Return every line of the listing that contains the string "Task". Matching is case-sensitive.

┄┄┄┄┄┄┄┄┄┄

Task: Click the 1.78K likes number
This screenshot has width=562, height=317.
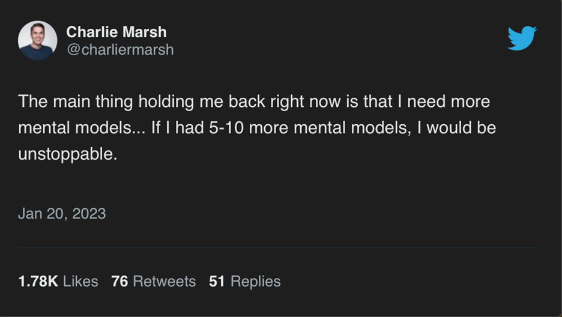Action: [37, 281]
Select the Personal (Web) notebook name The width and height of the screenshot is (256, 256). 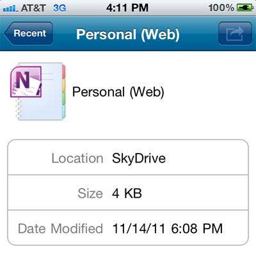pyautogui.click(x=118, y=92)
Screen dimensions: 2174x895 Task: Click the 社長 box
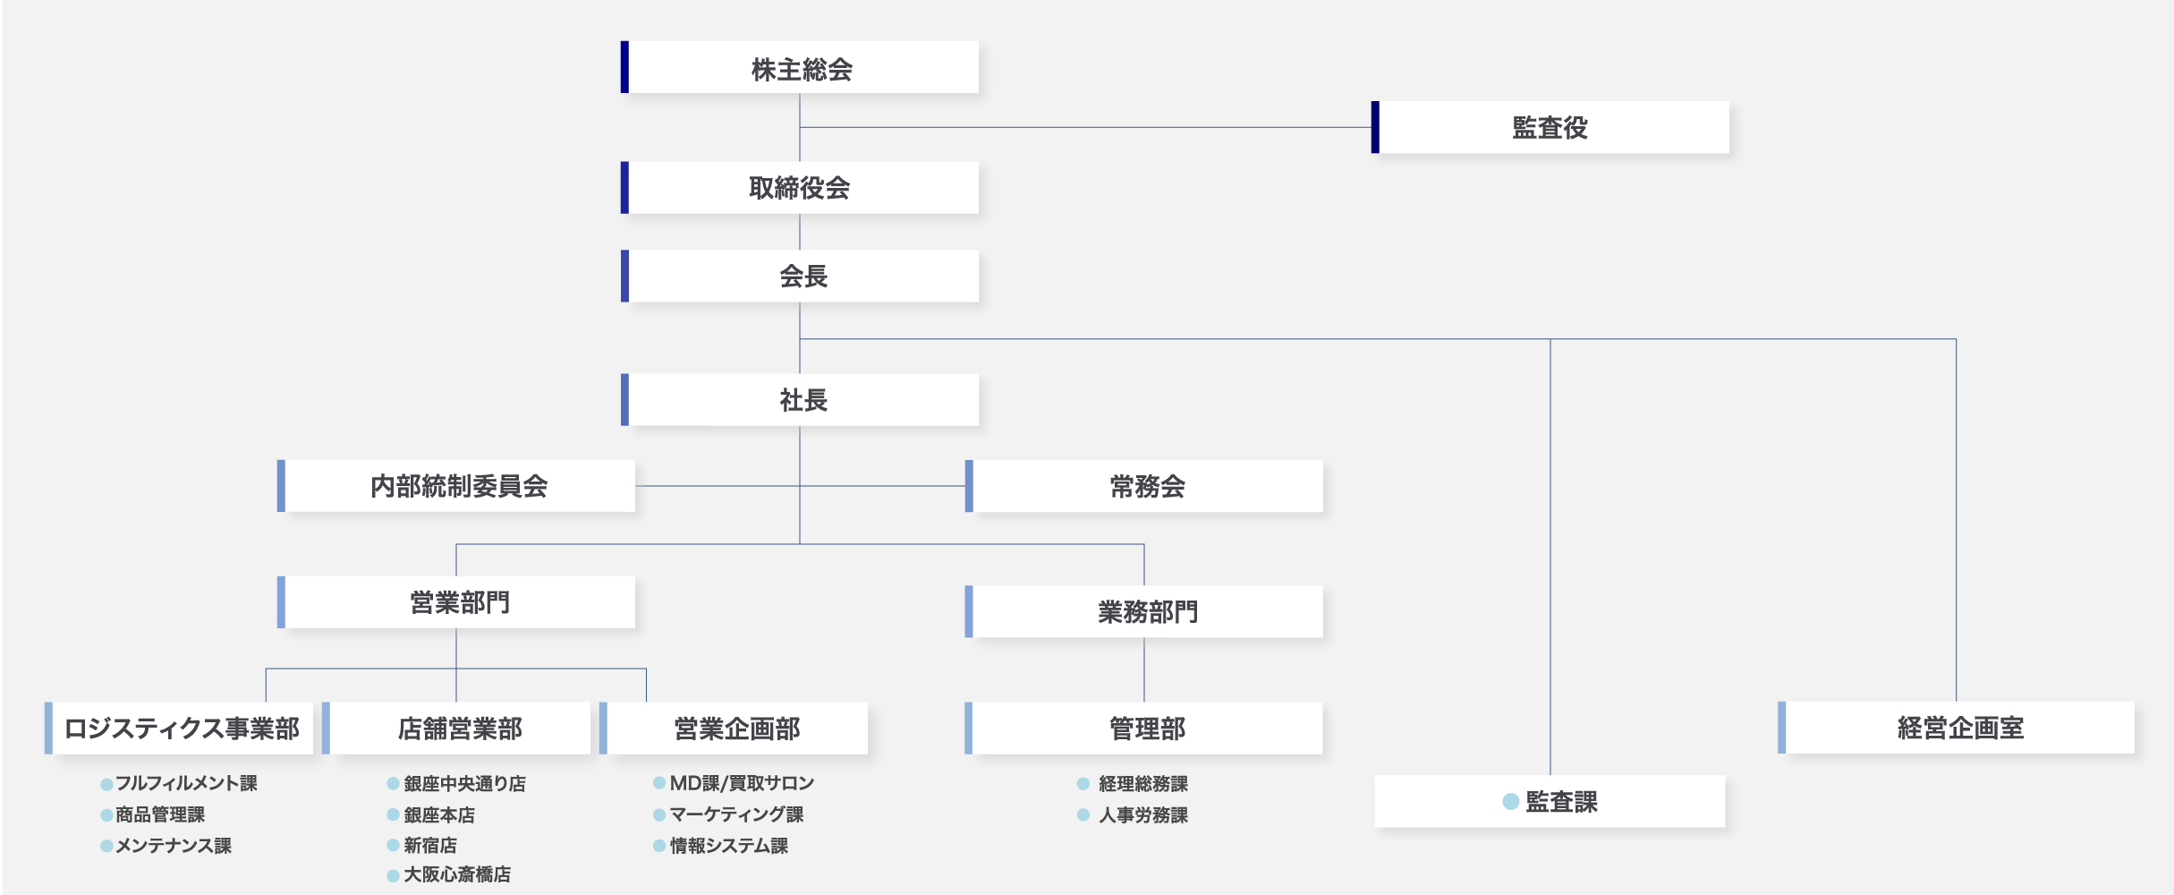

┄┄┄┄┄┄┄┄┄┄

→ **Solution to the exercise**
Task: Click the 1.78K likes number
Screen dimensions: 2174x895 Task: Click the 社長 box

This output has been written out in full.